> **AIM OF THE EXERCISE**
Resume the results passage on how cue type and age affect detection and discrimination errors, continuing from its last sentence.

> **EXTRACT TO READ**
++++++++++
Detection and discrimination errors of each cue condition are shown in Figure 2A for the younger and older groups. There was a main effect of Age [F_{(1, 46)} = 19.67; p < 0.001; η²_p = 0.30], indicating more errors of older than younger subjects (15.0% vs. 8.5%). Also, there was a main effect of Cue [F_{(2, 92)} = 53.16; p < 0.001; η²_p = 0.54] and an interaction of Cue and Error [F_{(2, 92)} = 10.40; p < 0.001; η²_p = 0.18], indicating that the cues had differential effects on detection and discrimination errors. There were no interactions of Cue and Age [F_{(2, 92)} = 0.15; p > 0.05; η²_p < 0.01], Age and Error [F_{(1, 46)} = 3.64; p = 0.06; η²_p = 0.07], or Cue, Age, and Error [F_{(2, 92)} = 0.87; p > 0.05; η²_p = 0.02].

FIGURE 2

Figure 2. Error rates (group means and individual values). (A) Detection errors (mean rate of trials in which subjects failed to detect the target stimulus, i.e., the company name) and discrimination errors (mean rate of target trials in which subjects failed to correctly identify the target value) for non-specific, linguistic, and spatial cues, shown separately for younger and older subjects. (B) Change in error rates for linguistic and spatial cues (relative to non-specific cues).

In order to further analyze the interaction of Cue and Error, additional Two-Way ANOVAs (between-subjects factor Age and within-subjects factor Cue) were conducted separately for both error types. For detection errors, the ANOVA indicated a significant main effect of Cue [F_{(2, 92)} = 27.29; p < 0.01; η²_p = 0.37]. Post-hoc t-tests (Bonferroni-corrected) revealed significant differences between non-specific and spatial cues and between linguistic and spatial cues (both p < 0.01), but not between non-specific and linguistic cues (p > 0.05; Figure 2). There was neither an effect of Age [F_{(1, 46)} = 3.69; p > 0.05; η²_p = 0.07], nor an interaction of Age and Cue [F_{(2, 92)} = 0.86; p > 0.05; η²_p = 0.02]. For discrimination errors, there was a significant main effect of Cue [F_{(2, 92)} = 36.12; p < 0.001; η²_p = 0.44], and post-hoc t-tests indicated that differences between cue conditions were significant in each case (p < 0.05). In addition, there was a significant main effect of Age [F_{(1, 46)} = 19.68; p < 0.001; η²_p = 0.30], but no interaction of Age and Cue [F_{(2, 92)} = 0.34; p > 0.05; η²_p < 0.01].
++++++++++
> **STORED DATA**
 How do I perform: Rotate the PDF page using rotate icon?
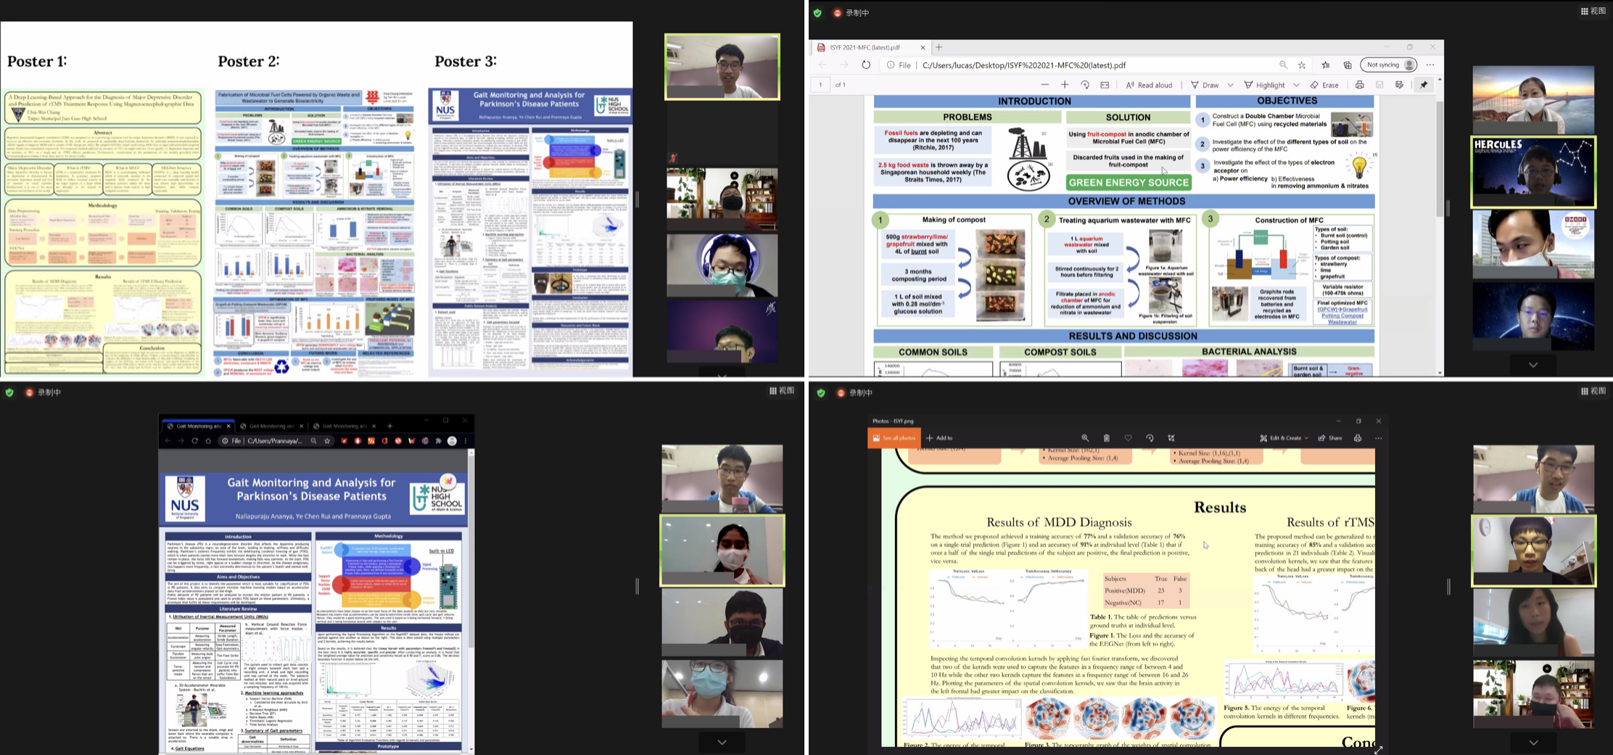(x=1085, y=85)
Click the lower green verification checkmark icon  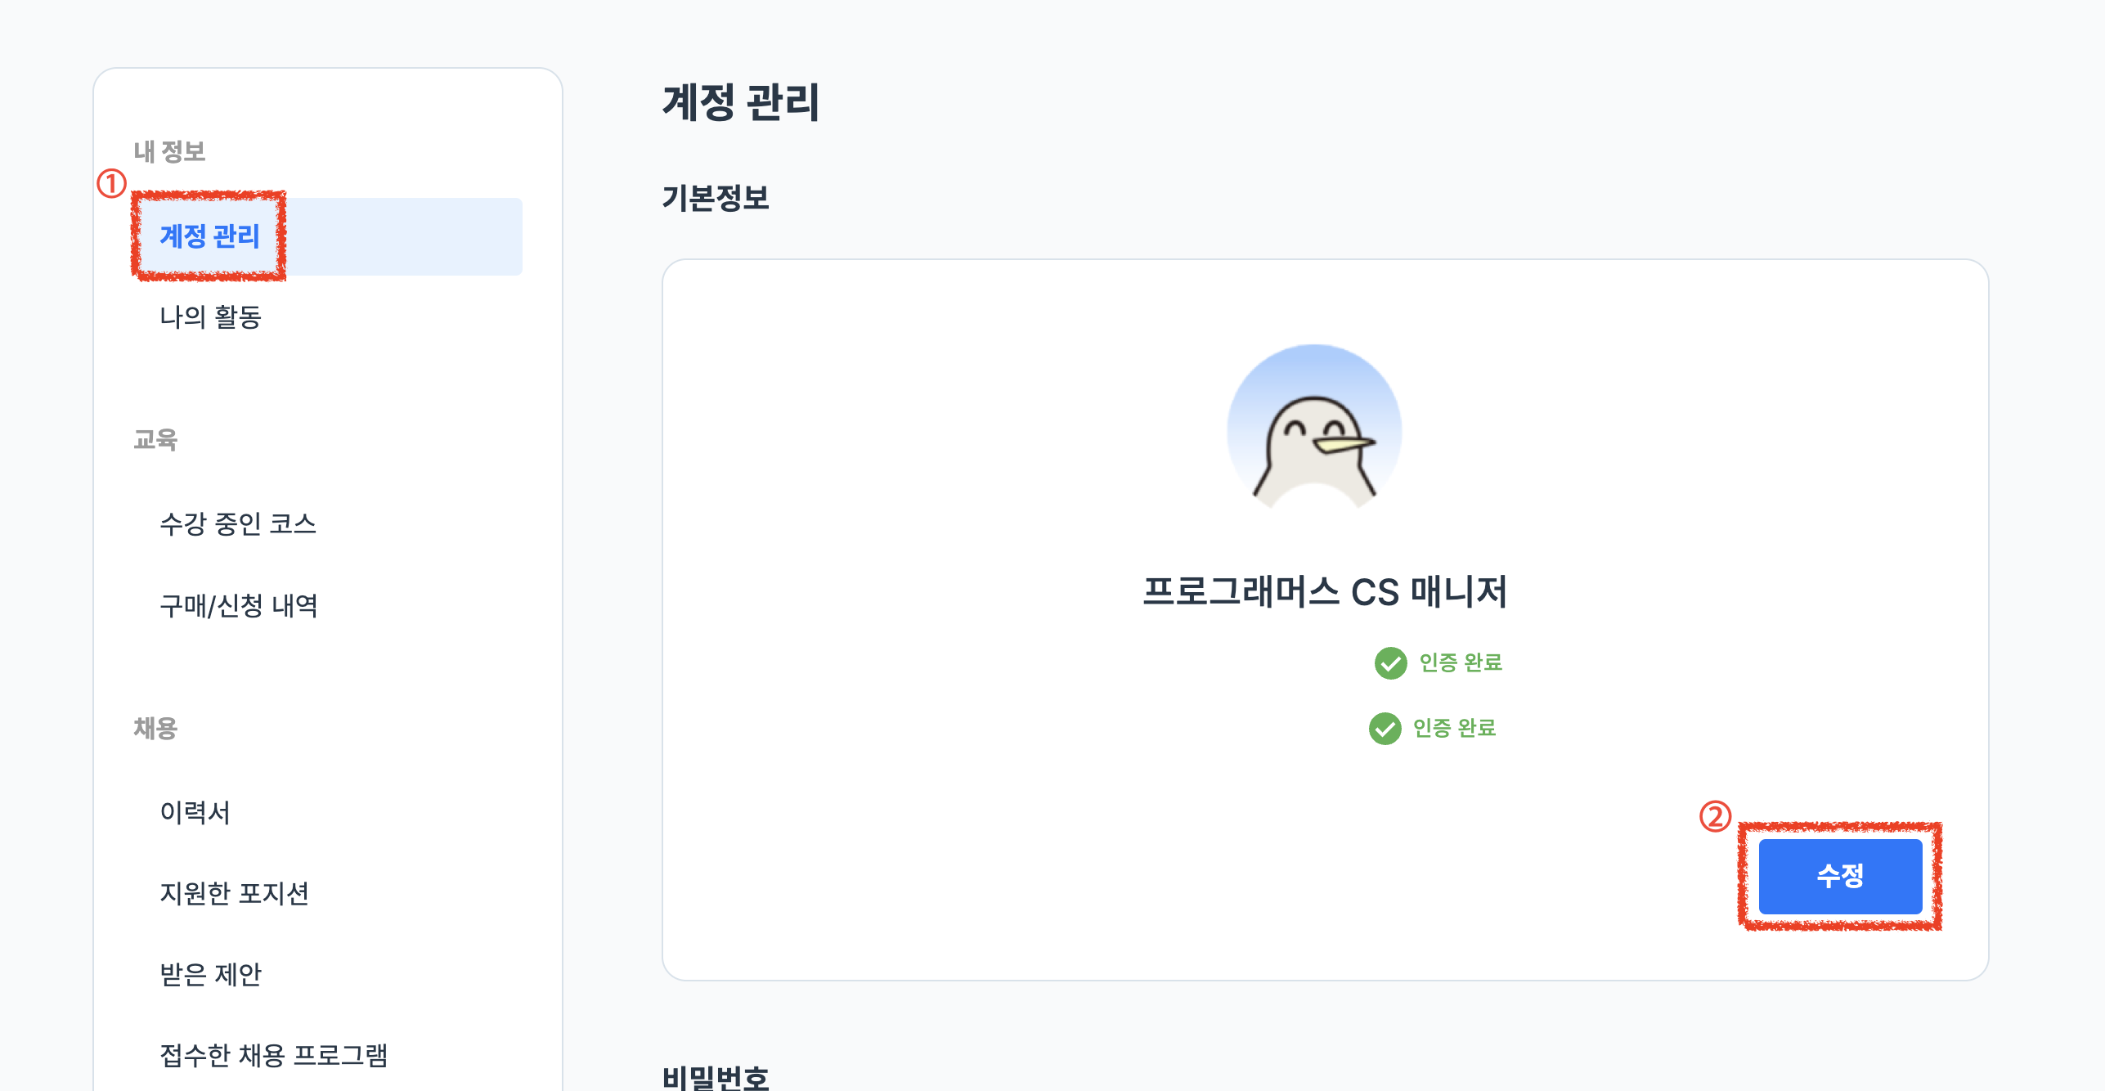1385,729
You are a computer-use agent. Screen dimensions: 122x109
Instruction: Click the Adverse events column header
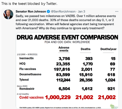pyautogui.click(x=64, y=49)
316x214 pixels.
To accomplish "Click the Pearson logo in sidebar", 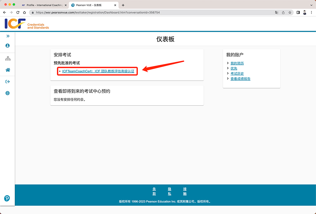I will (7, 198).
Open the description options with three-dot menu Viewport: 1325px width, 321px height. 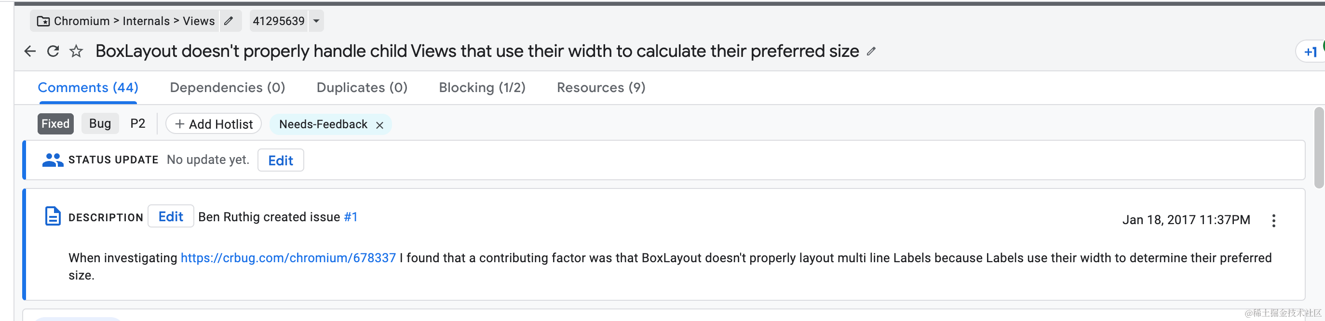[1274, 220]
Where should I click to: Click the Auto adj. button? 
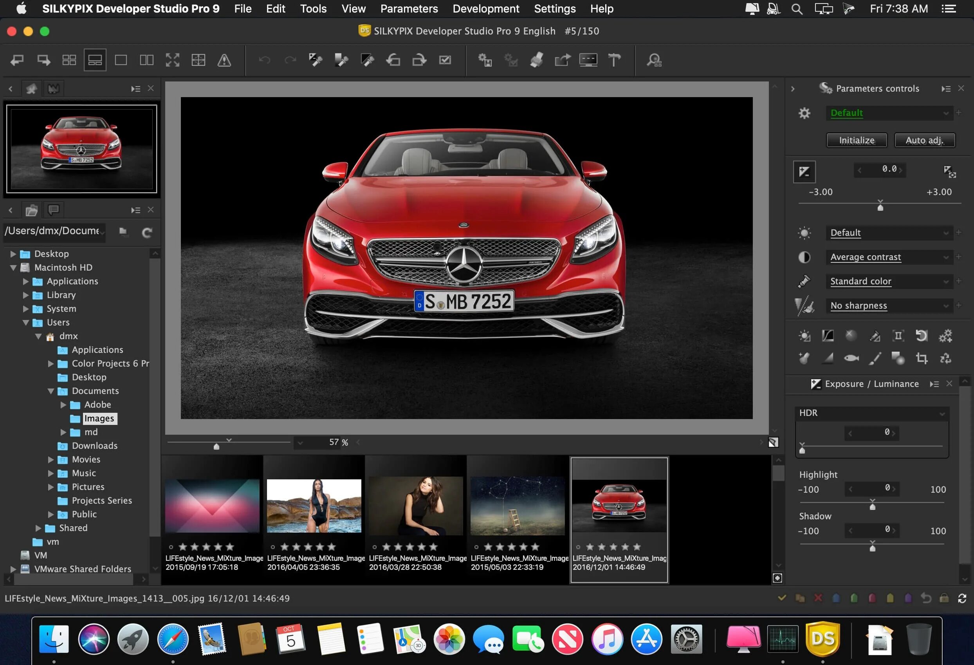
++++++++++
> **OUTPUT BELOW**
In sum, the behavioral data indicated (1) an overall better performance of younger, than older, subjects, (2) substantial improvements in performance of both age groups when specific cues were provided, and (3) a differential effect of linguistic and spatial cues on detection and discrimination errors: While the spatial cues improved both detection of the target stimulus and the discrimination of the target value, the linguistic cue improved discrimination (relative to the non-specific cues), but not detection (Figure 2B).

ERP Analysis of Cue Processing

The cue onset produced a typical fronto-central P1-N1-P2 complex, peaking at about 69 ms, 112 ms, and 215 ms, respectively (averaged across groups, cue conditions, and target and non-target trials; Figure 3). In addition, the linguistic cue produced a pronounced fronto-central negativity that appeared to be double-peaked (N2: 312 ms; N400: 412 ms) in the younger group; this negative complex was reduced in the older group. In the older group, there was an additional late parietal positivity at about 638 ms (P3) after meaningful (spatial and linguistic) cues that appeared to be reduced in the younger group. In the following sections, these ERP components are compared, focussing on the effects of Age and Cue on ERP latencies, amplitudes, and topographies.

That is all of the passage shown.